> [Aim of the exercise]: Once you find the line with "The height and" in the data that follows, repeat it and every line after it exactly, through the line with "Open the Монитор section in sidebar".

> [Records to use]:
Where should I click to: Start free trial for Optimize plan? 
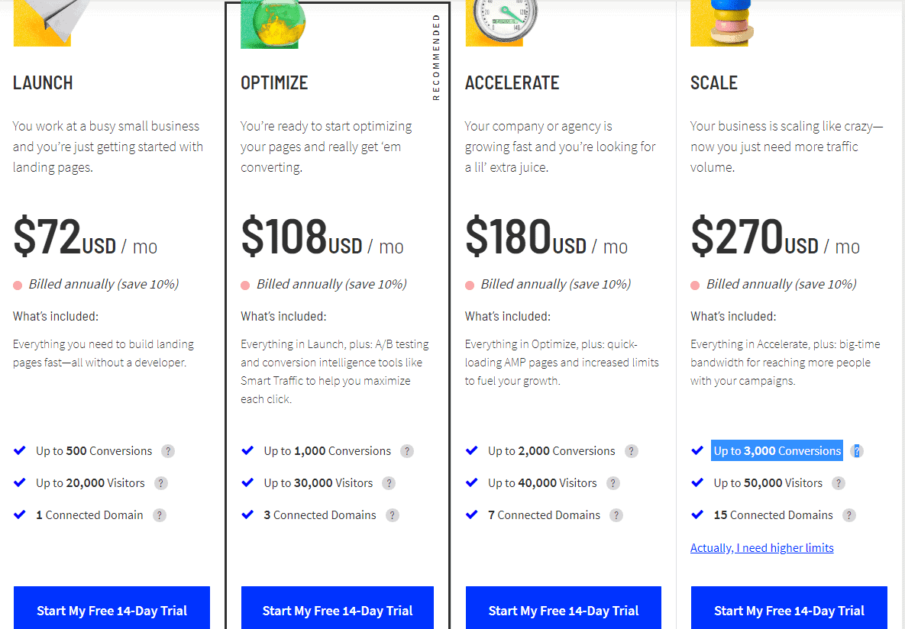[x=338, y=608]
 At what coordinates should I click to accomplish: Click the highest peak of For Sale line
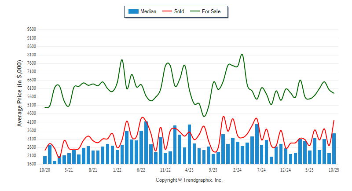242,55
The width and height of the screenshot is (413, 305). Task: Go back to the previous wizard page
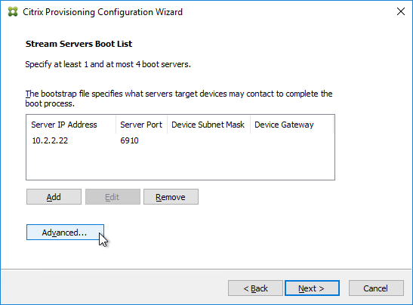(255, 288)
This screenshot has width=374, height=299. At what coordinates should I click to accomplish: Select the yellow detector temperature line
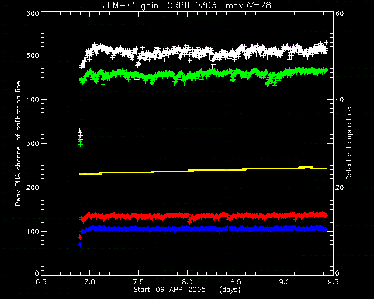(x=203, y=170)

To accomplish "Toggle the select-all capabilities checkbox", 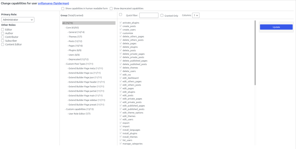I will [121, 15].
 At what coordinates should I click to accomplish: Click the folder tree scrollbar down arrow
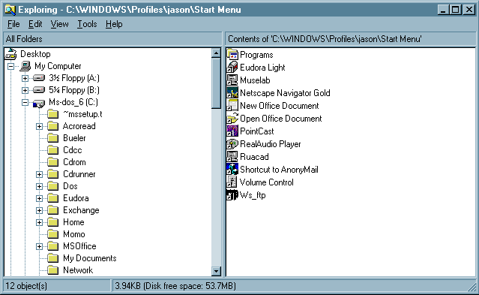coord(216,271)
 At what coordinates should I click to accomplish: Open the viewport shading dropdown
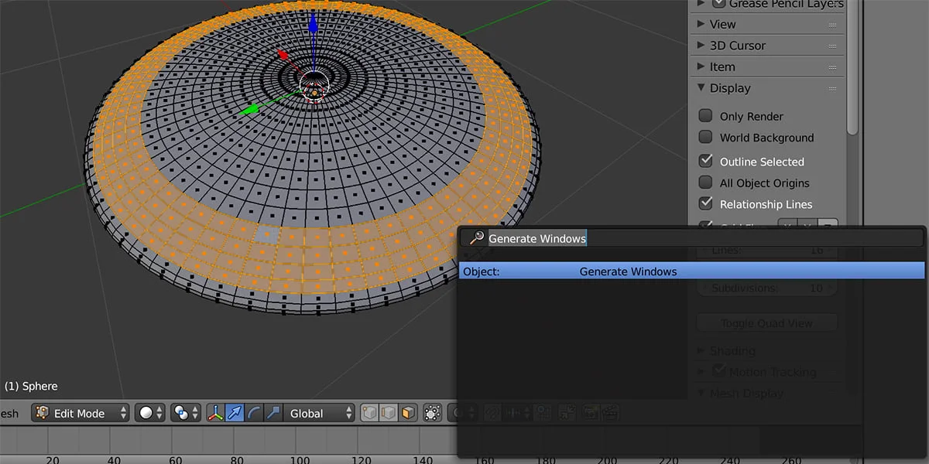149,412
---
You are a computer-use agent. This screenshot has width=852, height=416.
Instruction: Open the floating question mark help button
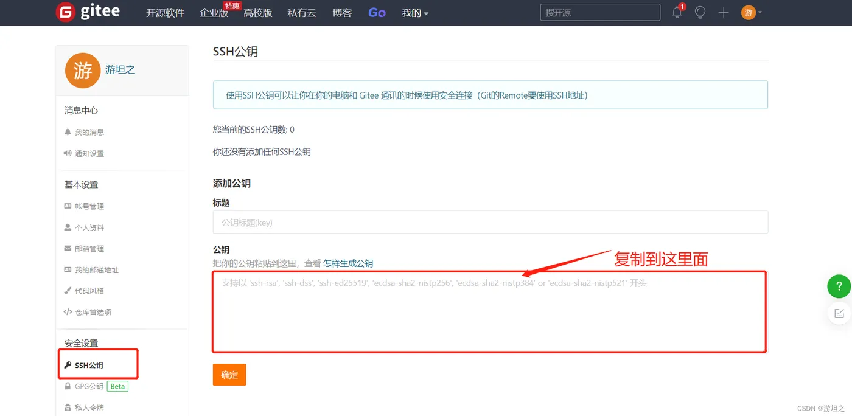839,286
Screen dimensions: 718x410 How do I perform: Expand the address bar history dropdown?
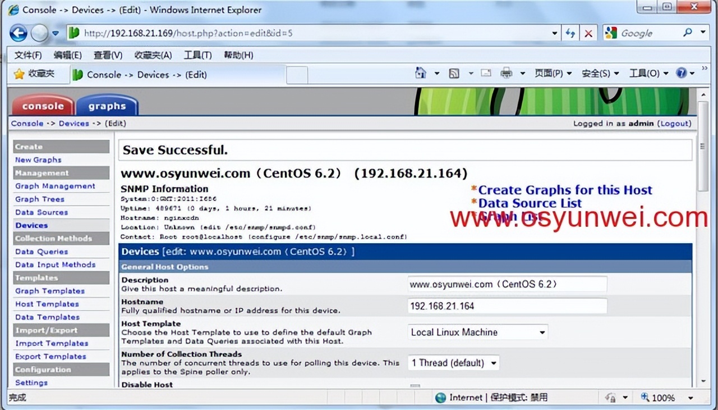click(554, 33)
---
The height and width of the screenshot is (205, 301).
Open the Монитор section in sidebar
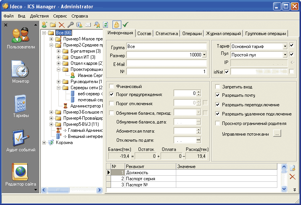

> [Task result]:
The height and width of the screenshot is (205, 301).
Open the Монитор section in sidebar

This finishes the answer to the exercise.